[Work item]: Each entry in the block below needs to be copied out exactly.

Source data
==*==

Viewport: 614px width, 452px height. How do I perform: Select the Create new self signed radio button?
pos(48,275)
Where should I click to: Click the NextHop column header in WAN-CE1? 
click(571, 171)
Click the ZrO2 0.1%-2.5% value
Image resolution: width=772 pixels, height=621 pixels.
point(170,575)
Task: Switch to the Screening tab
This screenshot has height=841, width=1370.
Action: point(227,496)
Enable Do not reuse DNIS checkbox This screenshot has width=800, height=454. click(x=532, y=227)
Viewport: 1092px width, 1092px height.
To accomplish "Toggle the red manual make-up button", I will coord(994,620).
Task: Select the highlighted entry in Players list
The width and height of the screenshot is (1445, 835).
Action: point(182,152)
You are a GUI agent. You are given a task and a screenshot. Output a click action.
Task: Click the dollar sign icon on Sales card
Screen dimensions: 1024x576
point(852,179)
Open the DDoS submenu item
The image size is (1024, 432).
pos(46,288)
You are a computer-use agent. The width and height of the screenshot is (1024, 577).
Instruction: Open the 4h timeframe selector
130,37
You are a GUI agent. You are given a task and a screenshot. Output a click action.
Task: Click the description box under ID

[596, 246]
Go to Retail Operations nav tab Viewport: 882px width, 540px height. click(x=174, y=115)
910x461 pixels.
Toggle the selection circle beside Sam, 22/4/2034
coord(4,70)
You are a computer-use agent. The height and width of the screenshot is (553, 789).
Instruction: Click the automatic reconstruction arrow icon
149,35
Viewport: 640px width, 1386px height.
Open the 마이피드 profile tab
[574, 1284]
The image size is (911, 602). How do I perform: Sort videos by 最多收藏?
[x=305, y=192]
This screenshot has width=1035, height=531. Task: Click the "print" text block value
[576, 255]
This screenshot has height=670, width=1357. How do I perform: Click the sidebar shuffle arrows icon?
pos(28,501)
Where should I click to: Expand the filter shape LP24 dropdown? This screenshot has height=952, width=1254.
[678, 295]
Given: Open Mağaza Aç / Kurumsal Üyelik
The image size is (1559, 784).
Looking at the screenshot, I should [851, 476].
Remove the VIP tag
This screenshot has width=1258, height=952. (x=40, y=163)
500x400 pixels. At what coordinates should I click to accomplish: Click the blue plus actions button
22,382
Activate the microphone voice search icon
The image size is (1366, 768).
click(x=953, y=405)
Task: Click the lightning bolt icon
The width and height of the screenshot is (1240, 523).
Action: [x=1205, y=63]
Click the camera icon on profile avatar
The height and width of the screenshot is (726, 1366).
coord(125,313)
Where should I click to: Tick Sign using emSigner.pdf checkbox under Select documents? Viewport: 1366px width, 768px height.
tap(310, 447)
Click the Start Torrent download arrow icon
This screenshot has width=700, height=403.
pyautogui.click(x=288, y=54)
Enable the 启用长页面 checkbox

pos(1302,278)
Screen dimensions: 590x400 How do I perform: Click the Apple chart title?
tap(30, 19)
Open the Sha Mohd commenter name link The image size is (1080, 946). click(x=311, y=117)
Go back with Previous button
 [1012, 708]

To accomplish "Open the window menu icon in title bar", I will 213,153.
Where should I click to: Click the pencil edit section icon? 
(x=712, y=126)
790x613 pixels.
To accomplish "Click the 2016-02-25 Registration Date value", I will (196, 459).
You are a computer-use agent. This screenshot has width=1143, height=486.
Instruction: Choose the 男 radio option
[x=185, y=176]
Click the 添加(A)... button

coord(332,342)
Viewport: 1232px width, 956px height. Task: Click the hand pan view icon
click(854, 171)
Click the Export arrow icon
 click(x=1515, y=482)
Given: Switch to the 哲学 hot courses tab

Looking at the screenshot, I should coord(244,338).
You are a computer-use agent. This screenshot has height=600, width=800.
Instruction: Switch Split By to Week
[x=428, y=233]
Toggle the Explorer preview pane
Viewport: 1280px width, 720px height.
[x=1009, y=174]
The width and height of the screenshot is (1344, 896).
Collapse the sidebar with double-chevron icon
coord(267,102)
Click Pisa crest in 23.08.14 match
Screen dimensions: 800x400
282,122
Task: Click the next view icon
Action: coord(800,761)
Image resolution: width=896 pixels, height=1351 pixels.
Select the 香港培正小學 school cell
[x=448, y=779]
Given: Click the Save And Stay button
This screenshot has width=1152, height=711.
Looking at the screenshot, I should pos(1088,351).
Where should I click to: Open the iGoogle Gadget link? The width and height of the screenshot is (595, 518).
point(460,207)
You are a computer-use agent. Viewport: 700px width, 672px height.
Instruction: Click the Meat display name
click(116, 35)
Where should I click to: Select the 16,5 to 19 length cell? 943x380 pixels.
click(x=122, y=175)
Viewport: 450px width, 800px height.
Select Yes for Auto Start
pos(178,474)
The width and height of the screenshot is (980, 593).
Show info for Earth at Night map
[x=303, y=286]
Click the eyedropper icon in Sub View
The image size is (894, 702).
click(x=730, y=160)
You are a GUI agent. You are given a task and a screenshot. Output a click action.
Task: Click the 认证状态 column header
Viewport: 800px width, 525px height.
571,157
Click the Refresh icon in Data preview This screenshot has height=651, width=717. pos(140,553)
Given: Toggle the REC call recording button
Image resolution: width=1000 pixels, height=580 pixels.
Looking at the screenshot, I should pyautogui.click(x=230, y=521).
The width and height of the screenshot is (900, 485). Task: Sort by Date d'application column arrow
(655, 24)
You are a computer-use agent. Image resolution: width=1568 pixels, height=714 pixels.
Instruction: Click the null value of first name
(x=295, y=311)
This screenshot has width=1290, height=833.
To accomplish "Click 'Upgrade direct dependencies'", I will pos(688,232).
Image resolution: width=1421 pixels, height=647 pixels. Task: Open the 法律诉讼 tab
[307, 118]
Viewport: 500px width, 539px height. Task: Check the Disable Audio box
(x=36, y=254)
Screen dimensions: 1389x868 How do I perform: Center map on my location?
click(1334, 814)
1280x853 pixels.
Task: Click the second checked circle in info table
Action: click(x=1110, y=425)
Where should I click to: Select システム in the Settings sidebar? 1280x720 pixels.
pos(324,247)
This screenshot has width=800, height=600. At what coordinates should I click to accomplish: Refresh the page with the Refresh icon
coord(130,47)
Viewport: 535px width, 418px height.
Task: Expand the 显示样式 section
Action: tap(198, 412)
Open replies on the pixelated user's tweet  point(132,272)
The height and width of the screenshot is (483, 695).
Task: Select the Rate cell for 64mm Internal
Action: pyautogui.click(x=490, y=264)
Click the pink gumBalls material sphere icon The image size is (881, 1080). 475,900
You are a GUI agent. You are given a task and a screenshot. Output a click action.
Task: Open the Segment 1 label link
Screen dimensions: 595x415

==*==

[Exercise response]:
Viewport: 614px width, 452px height. How do I perform: Select the Create new self signed radio button?
pos(48,275)
Where should I click to: Click the NextHop column header in WAN-CE1? 
click(571, 171)
Click the ZrO2 0.1%-2.5% value
Image resolution: width=772 pixels, height=621 pixels.
point(170,575)
Task: Switch to the Screening tab
This screenshot has height=841, width=1370.
Action: point(227,496)
Enable Do not reuse DNIS checkbox This screenshot has width=800, height=454. click(x=532, y=227)
Viewport: 1092px width, 1092px height.
To accomplish "Toggle the red manual make-up button", I will coord(994,620).
Task: Select the highlighted entry in Players list
The width and height of the screenshot is (1445, 835).
Action: point(182,152)
You are a GUI agent. You are given a task and a screenshot. Output a click action.
Task: Click the dollar sign icon on Sales card
Screen dimensions: 1024x576
point(852,179)
Open the DDoS submenu item
The image size is (1024, 432).
pos(46,288)
You are a computer-use agent. The width and height of the screenshot is (1024, 577).
Instruction: Open the 4h timeframe selector
130,37
You are a GUI agent. You are given a task and a screenshot. Output a click action.
Task: Click the description box under ID

[596, 246]
Go to Retail Operations nav tab Viewport: 882px width, 540px height. click(x=174, y=115)
910x461 pixels.
Toggle the selection circle beside Sam, 22/4/2034
coord(4,70)
You are a computer-use agent. The height and width of the screenshot is (553, 789).
Instruction: Click the automatic reconstruction arrow icon
149,35
Viewport: 640px width, 1386px height.
Open the 마이피드 profile tab
[574, 1284]
The image size is (911, 602). How do I perform: Sort videos by 最多收藏?
[x=305, y=192]
This screenshot has width=1035, height=531. Task: Click the "print" text block value
[576, 255]
This screenshot has height=670, width=1357. How do I perform: Click the sidebar shuffle arrows icon?
pos(28,501)
Where should I click to: Expand the filter shape LP24 dropdown? This screenshot has height=952, width=1254.
[678, 295]
Given: Open Mağaza Aç / Kurumsal Üyelik
The image size is (1559, 784).
Looking at the screenshot, I should [851, 476].
Remove the VIP tag
This screenshot has width=1258, height=952. (x=40, y=163)
500x400 pixels. At what coordinates should I click to accomplish: Click the blue plus actions button
22,382
Activate the microphone voice search icon
The image size is (1366, 768).
click(x=953, y=405)
Task: Click the lightning bolt icon
The width and height of the screenshot is (1240, 523).
Action: [x=1205, y=63]
Click the camera icon on profile avatar
The height and width of the screenshot is (726, 1366).
coord(125,313)
Where should I click to: Tick Sign using emSigner.pdf checkbox under Select documents? Viewport: 1366px width, 768px height.
tap(310, 447)
Click the Start Torrent download arrow icon
This screenshot has width=700, height=403.
pyautogui.click(x=288, y=54)
Enable the 启用长页面 checkbox

pos(1302,278)
Screen dimensions: 590x400 How do I perform: Click the Apple chart title?
tap(30, 19)
Open the Sha Mohd commenter name link The image size is (1080, 946). click(x=311, y=117)
Go back with Previous button
 [1012, 708]

To accomplish "Open the window menu icon in title bar", I will 213,153.
Where should I click to: Click the pencil edit section icon? 
(x=712, y=126)
790x613 pixels.
To accomplish "Click the 2016-02-25 Registration Date value", I will (196, 459).
You are a computer-use agent. This screenshot has width=1143, height=486.
Instruction: Choose the 男 radio option
[x=185, y=176]
Click the 添加(A)... button

coord(332,342)
Viewport: 1232px width, 956px height. Task: Click the hand pan view icon
click(854, 171)
Click the Export arrow icon
 click(x=1515, y=482)
Given: Switch to the 哲学 hot courses tab

Looking at the screenshot, I should coord(244,338).
You are a computer-use agent. This screenshot has height=600, width=800.
Instruction: Switch Split By to Week
[x=428, y=233]
Toggle the Explorer preview pane
Viewport: 1280px width, 720px height.
[x=1009, y=174]
The width and height of the screenshot is (1344, 896).
Collapse the sidebar with double-chevron icon
coord(267,102)
Click Pisa crest in 23.08.14 match
Screen dimensions: 800x400
282,122
Task: Click the next view icon
Action: coord(800,761)
Image resolution: width=896 pixels, height=1351 pixels.
Select the 香港培正小學 school cell
[x=448, y=779]
Given: Click the Save And Stay button
This screenshot has width=1152, height=711.
Looking at the screenshot, I should pos(1088,351).
Where should I click to: Open the iGoogle Gadget link? The width and height of the screenshot is (595, 518).
point(460,207)
You are a computer-use agent. Viewport: 700px width, 672px height.
Instruction: Click the Meat display name
click(116, 35)
Where should I click to: Select the 16,5 to 19 length cell? 943x380 pixels.
click(x=122, y=175)
Viewport: 450px width, 800px height.
Select Yes for Auto Start
pos(178,474)
The width and height of the screenshot is (980, 593).
Show info for Earth at Night map
[x=303, y=286]
Click the eyedropper icon in Sub View
The image size is (894, 702).
click(x=730, y=160)
You are a GUI agent. You are given a task and a screenshot. Output a click action.
Task: Click the 认证状态 column header
Viewport: 800px width, 525px height.
571,157
Click the Refresh icon in Data preview This screenshot has height=651, width=717. pos(140,553)
Given: Toggle the REC call recording button
Image resolution: width=1000 pixels, height=580 pixels.
Looking at the screenshot, I should pyautogui.click(x=230, y=521).
The width and height of the screenshot is (900, 485). Task: Sort by Date d'application column arrow
(655, 24)
You are a computer-use agent. Image resolution: width=1568 pixels, height=714 pixels.
Instruction: Click the null value of first name
(x=295, y=311)
This screenshot has width=1290, height=833.
To accomplish "Click 'Upgrade direct dependencies'", I will pos(688,232).
Image resolution: width=1421 pixels, height=647 pixels. Task: Open the 法律诉讼 tab
[307, 118]
Viewport: 500px width, 539px height. Task: Check the Disable Audio box
(x=36, y=254)
Screen dimensions: 1389x868 How do I perform: Center map on my location?
click(1334, 814)
1280x853 pixels.
Task: Click the second checked circle in info table
Action: click(x=1110, y=425)
Where should I click to: Select システム in the Settings sidebar? 1280x720 pixels.
pos(324,247)
This screenshot has width=800, height=600. At what coordinates should I click to accomplish: Refresh the page with the Refresh icon
coord(130,47)
Viewport: 535px width, 418px height.
Task: Expand the 显示样式 section
Action: tap(198, 412)
Open replies on the pixelated user's tweet  point(132,272)
The height and width of the screenshot is (483, 695).
Task: Select the Rate cell for 64mm Internal
Action: pyautogui.click(x=490, y=264)
Click the pink gumBalls material sphere icon The image size is (881, 1080). 475,900
You are a GUI agent. You are given a task and a screenshot. Output a click action.
Task: Open the Segment 1 label link
Screen dimensions: 595x415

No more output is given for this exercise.